● **Text extract**
:::
I loved to party with the best of them when I was in school in the late '60's. I helped organize the parties and made sure everybody was having a good time. I was responsible, made good grades, held a good part time job, and got married during my senior year. I had a promising career ahead.
But, I did love to drink those beers and be around that keg. I held my booze well and seldom did anything for which I would be ashamed the next day. I always offered to set up and clean up. Little did I know I just wanted to be near that beautiful keg. I wasn't a falling over drunk. I was a respectable young college fraternity man in the eyes of most and I had no idea that I even had a problem at all.
There had been problems in my family, but it wasn't going to be like that for me. I was so darn fired sure it wouldn't be like that for me. I always knew if I ever got as bad as some of them or as bad as some of those old guys I saw sitting on bar stools, then I would quit right then and there.
There were times when I did, ever so slightly, question myself about how much I drank and why I could drink more than others. Those moments didn't last long. I always rationalized everything. I can only use hindsight and realize that drinking always controlled my entire life.
If I wasn't drinking, I was looking forward to when I could. If I was going to a party I would make sure there would be something to drink. I would always get a head start on everybody by having a few while getting ready and then would have a few when I got home to wind down from having such a good time partying.
After all, this was college and I was supposed to be enjoying my early care free years, "Wasn't I?"
So I guess by now you're wondering where I'm going with all of this or if I am crusading to get the "demon rum" off our streets? Not at all.
If you can drink and suffer no ill consequences then more power to you. If you don't hurt yourself or others, that's fine. Drink as much as you can hold if that's what makes you feel comfortable. I'm not judging you in anyway. That is not my intent nor is it my right.
I'll just give you a short history of my life and what happened when I failed to ignore my inner thoughts and the comments of others about my drinking.
I graduated, became a father, started a successful career that brought me a lot of money and a lot of fame. I rose from a small radio station disk jockey to a highly respected television news anchorman and producer. I worked in St. Louis, Nashville, Chicago, New York, Los Angeles. I had a small part in the soap opera Santa Barbara and did a bit on the Today Show. I wrote for several magazines on a freelance basis and did commercials all over the country. All by the age of 35.
:::
● **Data lines**
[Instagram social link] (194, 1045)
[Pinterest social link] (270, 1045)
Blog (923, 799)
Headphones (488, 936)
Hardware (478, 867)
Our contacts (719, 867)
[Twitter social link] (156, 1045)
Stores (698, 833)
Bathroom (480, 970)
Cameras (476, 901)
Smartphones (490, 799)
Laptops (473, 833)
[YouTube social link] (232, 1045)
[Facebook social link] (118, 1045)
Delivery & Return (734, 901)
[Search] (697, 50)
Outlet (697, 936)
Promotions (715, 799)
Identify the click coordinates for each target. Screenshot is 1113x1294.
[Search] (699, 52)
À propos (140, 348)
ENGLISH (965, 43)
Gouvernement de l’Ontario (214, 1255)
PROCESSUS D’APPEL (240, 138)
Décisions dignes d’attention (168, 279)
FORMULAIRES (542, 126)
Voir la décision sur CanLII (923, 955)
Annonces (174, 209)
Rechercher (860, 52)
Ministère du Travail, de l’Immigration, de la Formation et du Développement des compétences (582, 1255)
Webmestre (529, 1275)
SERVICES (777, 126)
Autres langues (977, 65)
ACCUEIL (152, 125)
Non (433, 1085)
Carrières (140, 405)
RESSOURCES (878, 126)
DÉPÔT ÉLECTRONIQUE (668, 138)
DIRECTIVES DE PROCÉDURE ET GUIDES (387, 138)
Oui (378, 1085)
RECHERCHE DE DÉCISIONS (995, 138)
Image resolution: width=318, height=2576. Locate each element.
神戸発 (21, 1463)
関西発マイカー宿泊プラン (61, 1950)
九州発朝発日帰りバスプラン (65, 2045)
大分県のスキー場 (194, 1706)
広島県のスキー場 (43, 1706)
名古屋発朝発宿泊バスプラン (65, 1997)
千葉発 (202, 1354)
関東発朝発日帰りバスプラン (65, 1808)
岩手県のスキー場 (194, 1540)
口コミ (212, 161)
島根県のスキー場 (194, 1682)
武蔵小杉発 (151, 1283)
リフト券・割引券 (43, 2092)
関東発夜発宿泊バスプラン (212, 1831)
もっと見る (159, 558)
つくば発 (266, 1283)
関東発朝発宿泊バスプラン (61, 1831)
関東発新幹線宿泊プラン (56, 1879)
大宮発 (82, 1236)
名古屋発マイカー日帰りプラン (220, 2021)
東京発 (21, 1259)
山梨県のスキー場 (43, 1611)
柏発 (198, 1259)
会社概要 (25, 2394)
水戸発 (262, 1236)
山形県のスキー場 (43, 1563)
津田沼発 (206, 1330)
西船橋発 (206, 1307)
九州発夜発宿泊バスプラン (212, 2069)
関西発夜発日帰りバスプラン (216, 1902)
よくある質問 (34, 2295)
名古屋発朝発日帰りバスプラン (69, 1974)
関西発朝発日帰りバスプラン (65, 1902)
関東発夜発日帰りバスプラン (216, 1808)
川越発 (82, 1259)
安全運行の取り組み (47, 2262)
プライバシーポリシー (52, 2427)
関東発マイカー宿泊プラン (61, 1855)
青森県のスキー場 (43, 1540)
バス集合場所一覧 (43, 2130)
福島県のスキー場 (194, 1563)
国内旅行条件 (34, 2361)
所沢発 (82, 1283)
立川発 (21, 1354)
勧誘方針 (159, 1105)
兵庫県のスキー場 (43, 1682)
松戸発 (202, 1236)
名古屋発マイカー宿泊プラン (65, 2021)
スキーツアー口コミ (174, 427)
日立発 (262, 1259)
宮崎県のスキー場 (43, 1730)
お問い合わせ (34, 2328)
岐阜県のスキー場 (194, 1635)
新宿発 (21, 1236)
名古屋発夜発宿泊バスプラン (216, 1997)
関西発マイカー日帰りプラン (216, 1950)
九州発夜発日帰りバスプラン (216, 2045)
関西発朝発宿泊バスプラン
:::
● **Written tasks**
[A] Render the sentence "Those moments didn't last long." from the drinking memoir in Spanish.
[B] Please retype the drinking memoir between "There were times" and "Not at all.", inclusive.

● **The results**
[A] Esos momentos no duraban mucho.

[B]
There were times when I did, ever so slightly, question myself about how much I drank and why I could drink more than others. Those moments didn't last long. I always rationalized everything. I can only use hindsight and realize that drinking always controlled my entire life.
If I wasn't drinking, I was looking forward to when I could. If I was going to a party I would make sure there would be something to drink. I would always get a head start on everybody by having a few while getting ready and then would have a few when I got home to wind down from having such a good time partying.
After all, this was college and I was supposed to be enjoying my early care free years, "Wasn't I?"
So I guess by now you're wondering where I'm going with all of this or if I am crusading to get the "demon rum" off our streets? Not at all.